Je m’appelle Marie-Philippe, mon enfance et mon adolescence appartiennent à Rivière-du-Loup, mais à 17 ans, c’est Montréal que j’ai choisie. Je suis originaire du Bas-Saint-Laurent, mais je préfère dire que « je viens du fleuve », et par là je veux dire que j’ai besoin de voir loin devant, et de regarder l’eau pour comprendre d’où j’arrive et où je m’en vais. Aujourd’hui, j’ai la chance de parcourir le monde pour raconter des histoires et partout où j’atterris, je me vante d’avoir grandi en regardant les plus beaux couchers de soleil au monde. Tourisme Rivière-du-Loup m’a invité à participer à un roadtrip de quelques jours pour revisiter une série d’endroits que je croyais familier. En acceptant la proposition, je m’attendais honnêtement à faire bien peu de découvertes, et au mieux, à croiser avec bonheur de vieux amis. 

 

J’avais tort, sur toute la ligne. 

En trois jours, j’ai empli mes yeux d’une beauté qui éblouit, qui émeut, et des découvertes, j’en ai fait à chaque virage, à chaque rencontre, à chaque heure. 

 

Ma première journée (Blogue Partie 1) m’aura menée de L’Isle-Verte à Saint-Paul-de-la-Croix, puis de Saint-Paul-de-la-Croix à Saint-Hubert de Rivière-du-Loup, où je choisis d’aller prendre un peu de repos au Gîte Mamie Desneiges. Dans la région, on parle de Mamie Desneiges comme on parle de sa grand-maman, avec amour, avec un sourire dans la voix. Desneiges opère son gîte avec son amoureux, Jean-Paul. Ensemble, ils veillent au confort de leurs invités en offrant des chambres spacieuses, une impeccable propreté et des déjeuners personnalisés, souvent préparés avec l’aide des petits-enfants de Mamie. Ils vous proposeront peut-être de partager le moment du déjeuner avec vous - acceptez. Dans ce roadtrip en solo, ça m’a franchement fait du bien de me retrouver à table avec ces deux âmes bienveillantes et généreuses. 

 

Mamie et Jean-Paul

Tôt en matinée, je me dirige vers l’Éco-Site de la Tête du Lac Témiscouata, un endroit dont je n’avais jamais entendu parler. Quand on n’a aucune attente, on ne peut qu’être agréablement surpris. Je me stationne et j’emprunte le court sentier plat menant au lac. La surprise qui m’y attendait - une plage de sable fin déserte et le lac, d’un bleu intense, entouré que d’arbres matures.

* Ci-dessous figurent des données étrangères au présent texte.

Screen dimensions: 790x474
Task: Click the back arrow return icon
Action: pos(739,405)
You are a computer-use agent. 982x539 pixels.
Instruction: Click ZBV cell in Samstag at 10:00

Pas un chalet, pas un bateau en vue. Mon conseil - emparez-vous d’un kayak, que vous pourrez louer sur place, et partez en randonnée vers la rivière Ashberish, une balade en serpentin de quelques heures qui vous permettra d’admirer la faune et la flore, en plus de trouver ce qu’on recherche un peu tous - LA PAIX. Oui, en majuscules. 

 

La paix dans mon kayak

Si vous en avez la chance, louer un emplacement de camping sauvage et profitez de ce trésor caché quelques jours. 

Énergisée et décorée d’un nouveau coup de soleil sur le nez, je repars, cette fois, vers le village de St-Arsène pour partager un lunch avec un vieil ami chez Brioches et Babioles. Ici, on mange des sandwichs goûteux et des salades fraîches dans une atmosphère enveloppante, conviviale. Ne partez pas sans un yogourt glacé aux petits fruits, petits fruits qui ont été cueillis à quelques mètres du café. 

 

Petit café sympathique 

En sortant de chez Brioches et Babioles, faites un virage à gauche et descendez la côte. Juste en bas, la Distillerie Fils du Roy, dont la réputation des produits n’est déjà plus à faire, leur gin Thuya ayant entre autres remporté deux médailles d’or à la prestigieuse World Spirits Competition.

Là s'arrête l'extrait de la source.